When the preset control is of the preset type, the terminal acquires the control type of the control to determine whether the control is of the preset type according to the control type, namely, the terminal traverses, and skips if the identified control is not of the preset type, so as to identify the next control; and if the identified control is a control of a preset type, determining control information of the control.

In the technical scheme provided by the embodiment, the generating terminal of the control object library only generates the control objects of the preset controls, and does not need to generate the control objects of all the controls, and when the preset controls are available controls, the generating time of the control object library is saved; and when the preset control is a control of a preset type, the terminal generates a control object which accords with the intention of the tester.

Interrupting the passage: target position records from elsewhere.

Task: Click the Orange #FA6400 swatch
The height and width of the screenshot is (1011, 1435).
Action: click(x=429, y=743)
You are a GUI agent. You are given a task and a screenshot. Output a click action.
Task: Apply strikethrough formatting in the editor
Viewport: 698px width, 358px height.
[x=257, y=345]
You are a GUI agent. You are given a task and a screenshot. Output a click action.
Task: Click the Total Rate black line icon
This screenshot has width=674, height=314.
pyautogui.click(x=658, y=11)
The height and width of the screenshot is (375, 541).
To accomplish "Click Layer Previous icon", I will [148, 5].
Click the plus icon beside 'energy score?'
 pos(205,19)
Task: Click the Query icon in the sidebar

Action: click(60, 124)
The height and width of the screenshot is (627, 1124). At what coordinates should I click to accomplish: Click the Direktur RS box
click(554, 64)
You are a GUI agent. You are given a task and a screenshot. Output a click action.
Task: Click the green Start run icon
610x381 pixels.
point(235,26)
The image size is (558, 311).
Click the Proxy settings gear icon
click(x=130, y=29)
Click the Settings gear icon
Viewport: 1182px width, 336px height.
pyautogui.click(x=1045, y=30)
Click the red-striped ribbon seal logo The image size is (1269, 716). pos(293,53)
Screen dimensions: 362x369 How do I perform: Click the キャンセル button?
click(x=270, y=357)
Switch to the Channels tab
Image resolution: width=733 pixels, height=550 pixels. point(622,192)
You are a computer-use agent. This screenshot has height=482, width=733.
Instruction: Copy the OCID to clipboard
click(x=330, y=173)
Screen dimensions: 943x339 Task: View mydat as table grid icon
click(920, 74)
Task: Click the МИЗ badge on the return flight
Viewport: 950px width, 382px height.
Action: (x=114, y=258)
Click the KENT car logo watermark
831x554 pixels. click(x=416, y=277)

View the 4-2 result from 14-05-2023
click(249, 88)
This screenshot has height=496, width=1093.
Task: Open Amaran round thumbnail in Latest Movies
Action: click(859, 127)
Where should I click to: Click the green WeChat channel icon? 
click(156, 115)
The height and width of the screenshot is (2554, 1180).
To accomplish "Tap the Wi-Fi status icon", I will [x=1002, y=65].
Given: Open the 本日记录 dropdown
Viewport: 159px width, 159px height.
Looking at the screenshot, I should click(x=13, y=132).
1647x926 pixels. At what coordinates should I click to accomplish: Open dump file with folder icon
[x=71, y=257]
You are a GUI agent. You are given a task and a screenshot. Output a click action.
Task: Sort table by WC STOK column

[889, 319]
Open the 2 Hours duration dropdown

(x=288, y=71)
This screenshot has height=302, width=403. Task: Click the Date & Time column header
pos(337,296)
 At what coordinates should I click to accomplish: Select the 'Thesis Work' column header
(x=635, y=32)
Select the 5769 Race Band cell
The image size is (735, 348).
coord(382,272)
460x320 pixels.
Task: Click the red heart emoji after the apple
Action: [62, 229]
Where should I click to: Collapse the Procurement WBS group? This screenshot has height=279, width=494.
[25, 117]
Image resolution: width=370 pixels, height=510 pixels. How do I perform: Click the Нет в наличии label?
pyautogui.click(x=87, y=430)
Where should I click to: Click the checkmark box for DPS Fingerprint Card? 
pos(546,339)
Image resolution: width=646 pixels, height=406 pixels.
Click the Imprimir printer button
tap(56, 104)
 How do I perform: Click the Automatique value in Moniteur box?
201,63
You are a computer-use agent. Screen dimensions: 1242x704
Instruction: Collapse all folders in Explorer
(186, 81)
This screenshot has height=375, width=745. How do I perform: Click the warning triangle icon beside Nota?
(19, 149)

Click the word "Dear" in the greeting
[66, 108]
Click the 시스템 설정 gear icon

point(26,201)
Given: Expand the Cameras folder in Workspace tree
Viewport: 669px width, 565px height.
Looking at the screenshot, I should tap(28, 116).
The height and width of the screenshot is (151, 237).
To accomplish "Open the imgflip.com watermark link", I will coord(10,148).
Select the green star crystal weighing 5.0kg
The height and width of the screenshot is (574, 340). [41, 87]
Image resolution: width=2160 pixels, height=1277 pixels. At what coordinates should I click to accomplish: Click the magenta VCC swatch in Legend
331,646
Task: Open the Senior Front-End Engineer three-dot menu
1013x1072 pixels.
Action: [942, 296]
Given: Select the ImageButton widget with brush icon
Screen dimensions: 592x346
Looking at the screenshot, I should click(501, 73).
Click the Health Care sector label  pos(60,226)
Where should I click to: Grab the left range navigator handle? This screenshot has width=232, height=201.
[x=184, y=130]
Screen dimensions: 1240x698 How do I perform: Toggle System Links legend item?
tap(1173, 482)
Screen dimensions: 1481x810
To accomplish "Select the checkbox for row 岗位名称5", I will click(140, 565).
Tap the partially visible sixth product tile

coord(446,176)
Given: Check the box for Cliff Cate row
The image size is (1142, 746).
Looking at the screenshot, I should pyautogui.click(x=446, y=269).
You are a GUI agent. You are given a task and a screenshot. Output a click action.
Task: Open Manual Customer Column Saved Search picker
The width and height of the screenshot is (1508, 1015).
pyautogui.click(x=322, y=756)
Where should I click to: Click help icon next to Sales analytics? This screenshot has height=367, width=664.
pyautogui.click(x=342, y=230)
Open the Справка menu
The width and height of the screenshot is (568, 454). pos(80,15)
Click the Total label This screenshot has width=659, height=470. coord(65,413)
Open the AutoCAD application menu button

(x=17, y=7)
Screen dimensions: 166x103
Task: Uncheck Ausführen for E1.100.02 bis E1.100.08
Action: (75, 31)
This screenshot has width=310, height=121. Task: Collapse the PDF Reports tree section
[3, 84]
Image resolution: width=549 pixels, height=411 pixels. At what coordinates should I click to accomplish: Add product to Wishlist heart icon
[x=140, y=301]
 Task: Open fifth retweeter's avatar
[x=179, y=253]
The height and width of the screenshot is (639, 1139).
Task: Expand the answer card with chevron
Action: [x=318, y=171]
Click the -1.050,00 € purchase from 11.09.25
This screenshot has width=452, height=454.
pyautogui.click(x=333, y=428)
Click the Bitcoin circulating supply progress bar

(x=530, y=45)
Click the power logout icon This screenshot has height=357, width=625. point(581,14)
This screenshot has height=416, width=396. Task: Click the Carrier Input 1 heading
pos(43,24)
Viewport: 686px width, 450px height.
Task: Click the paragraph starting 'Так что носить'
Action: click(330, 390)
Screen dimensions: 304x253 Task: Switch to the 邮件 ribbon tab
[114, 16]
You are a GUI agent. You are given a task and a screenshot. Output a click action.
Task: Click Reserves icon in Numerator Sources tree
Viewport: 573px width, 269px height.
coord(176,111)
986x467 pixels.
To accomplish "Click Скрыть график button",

The foregoing embodiment numbers of the present invention are merely for the purpose of description, and do not represent the advantages or disadvantages of the embodiments.

It should be noted that, in this document, the terms "comprises," "comprising," or any other variation thereof, are intended to cover a non-exclusive inclusion, such that a process, method, article, or apparatus that comprises a list of elements does not include only those elements but may include other elements not expressly listed or inherent to such process, method, article, or apparatus. Without further limitation, an element defined by the phrase "comprising one … …" does not exclude the presence of other like elements in a process, method, article, or apparatus that comprises the element.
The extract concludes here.